### SUPPLIED RECORDS
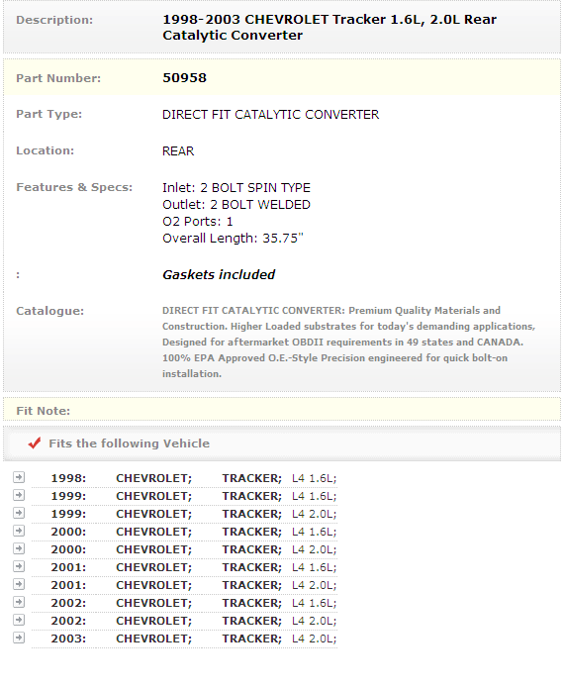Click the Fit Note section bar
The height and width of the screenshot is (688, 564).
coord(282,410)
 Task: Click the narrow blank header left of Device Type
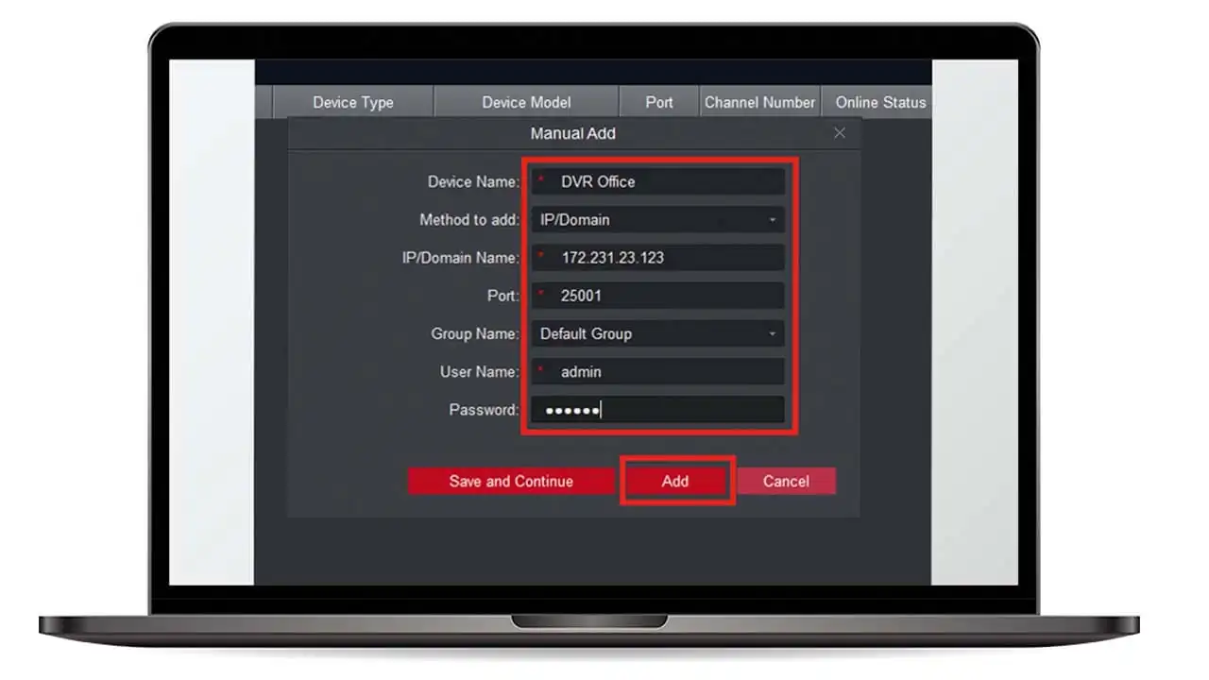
--
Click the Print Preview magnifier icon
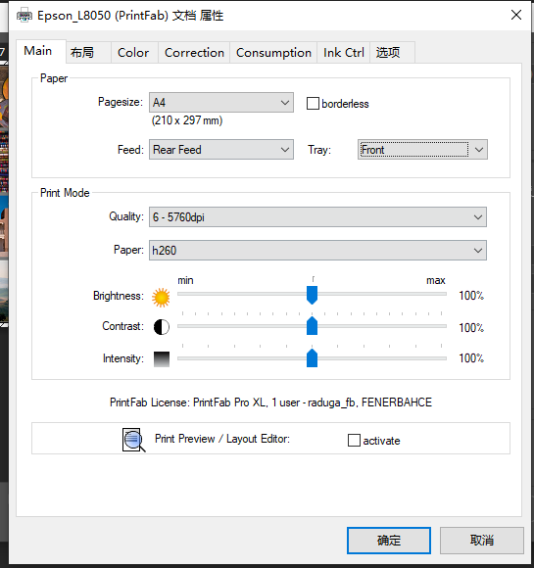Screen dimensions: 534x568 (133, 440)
* * *
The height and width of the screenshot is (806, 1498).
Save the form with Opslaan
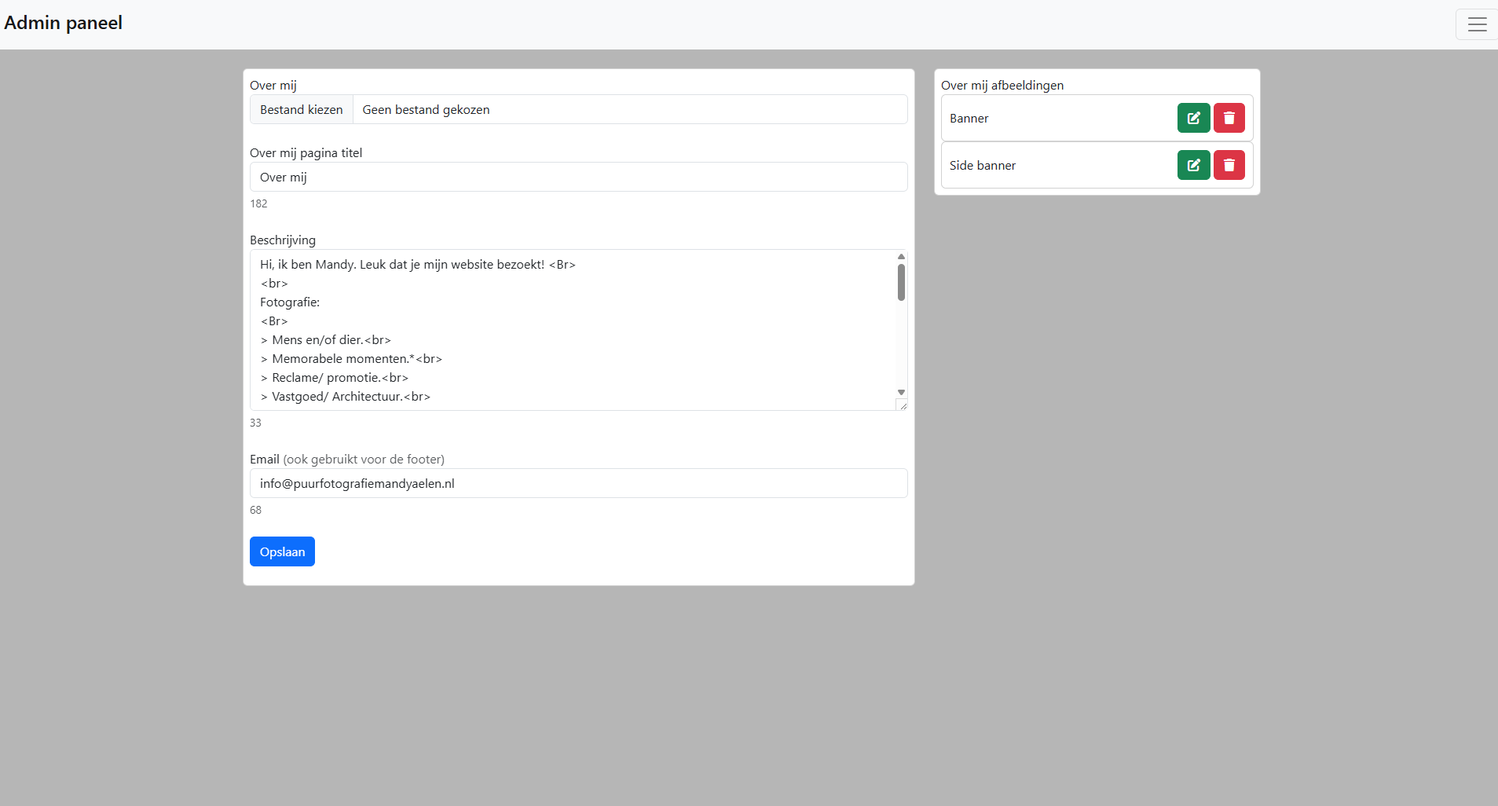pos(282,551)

### WHAT THE TASK REQUIRES
Change "form" to "document" in every line from the one containing "The height and width of the screenshot is (806, 1498)." down to the one containing "pos(282,551)", and write those lines out again with nothing else altered. Leave the pictures out.

### COMPLETED EXERCISE
The height and width of the screenshot is (806, 1498).
Save the document with Opslaan
pos(282,551)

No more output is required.